Saved entries:

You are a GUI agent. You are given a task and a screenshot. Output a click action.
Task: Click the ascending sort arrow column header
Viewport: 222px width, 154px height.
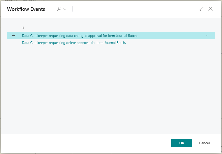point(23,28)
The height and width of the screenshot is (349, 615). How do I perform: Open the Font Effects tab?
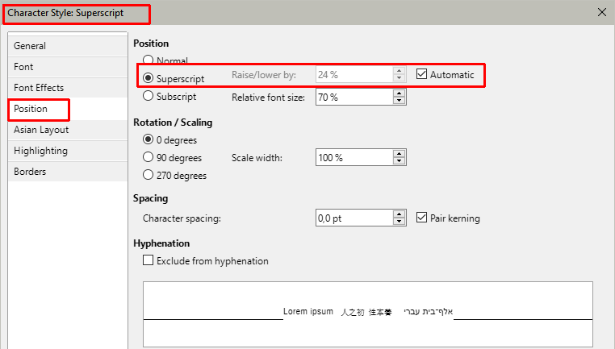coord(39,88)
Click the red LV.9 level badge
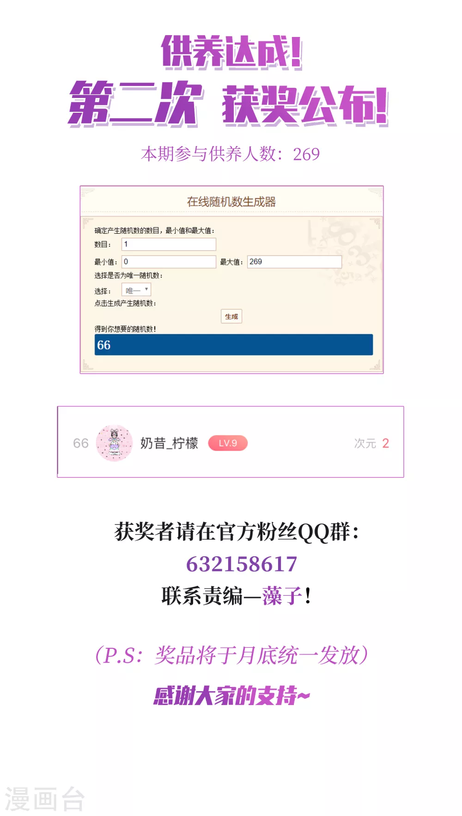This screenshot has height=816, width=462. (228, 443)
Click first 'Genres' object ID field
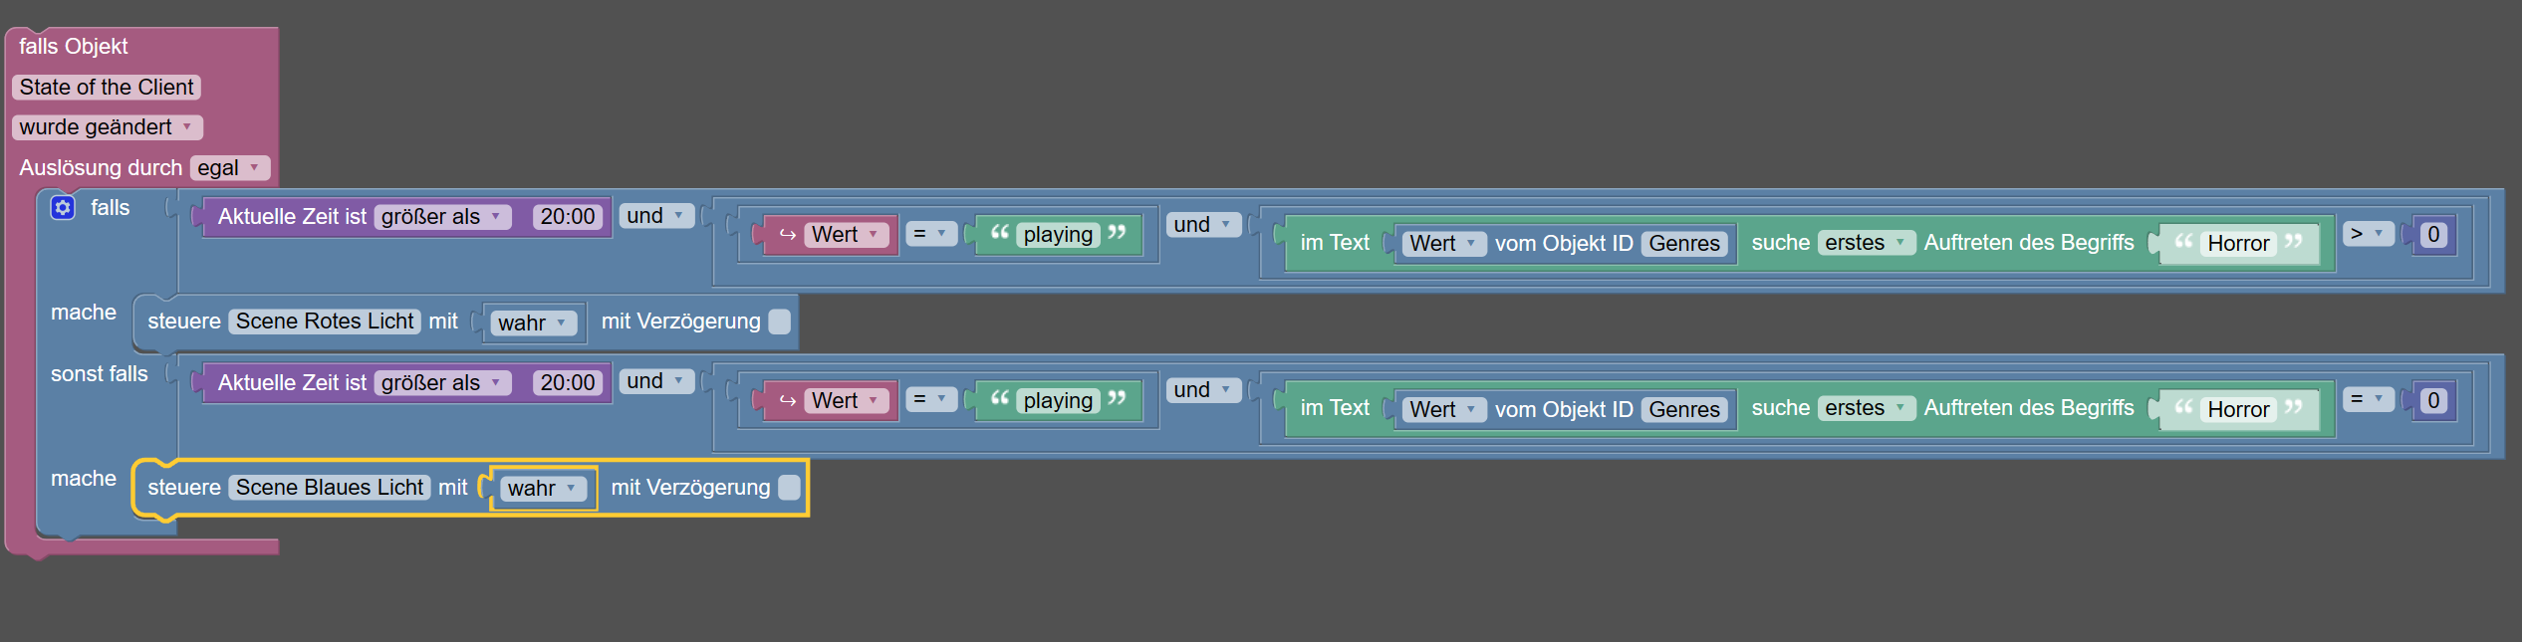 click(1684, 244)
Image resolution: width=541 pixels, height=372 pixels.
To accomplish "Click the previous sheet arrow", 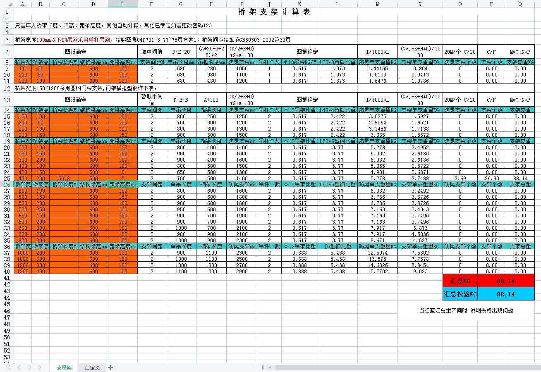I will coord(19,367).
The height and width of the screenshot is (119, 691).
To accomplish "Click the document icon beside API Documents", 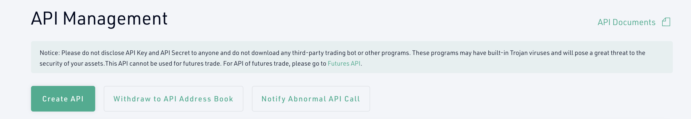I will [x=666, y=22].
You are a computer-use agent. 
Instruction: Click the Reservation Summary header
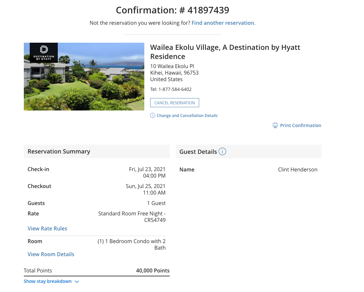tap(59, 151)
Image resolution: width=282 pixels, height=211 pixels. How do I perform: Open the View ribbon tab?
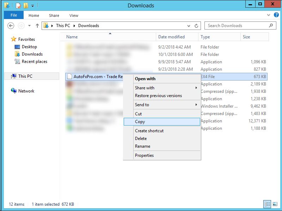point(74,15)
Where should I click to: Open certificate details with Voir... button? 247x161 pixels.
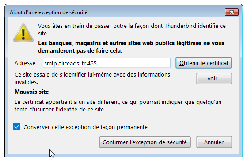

WHAT IS EXPECTED -
An exact copy of the lines from the one with "Instruction: Click the" through the last line of the records, inclusive, is required, with all pictures left out.

TASK SOLUTION -
Instruction: Click the Reservation Summary header
tap(59, 151)
Image resolution: width=282 pixels, height=211 pixels. How do I perform: Open the View ribbon tab?
point(74,15)
Where should I click to: Open certificate details with Voir... button? 247x161 pixels.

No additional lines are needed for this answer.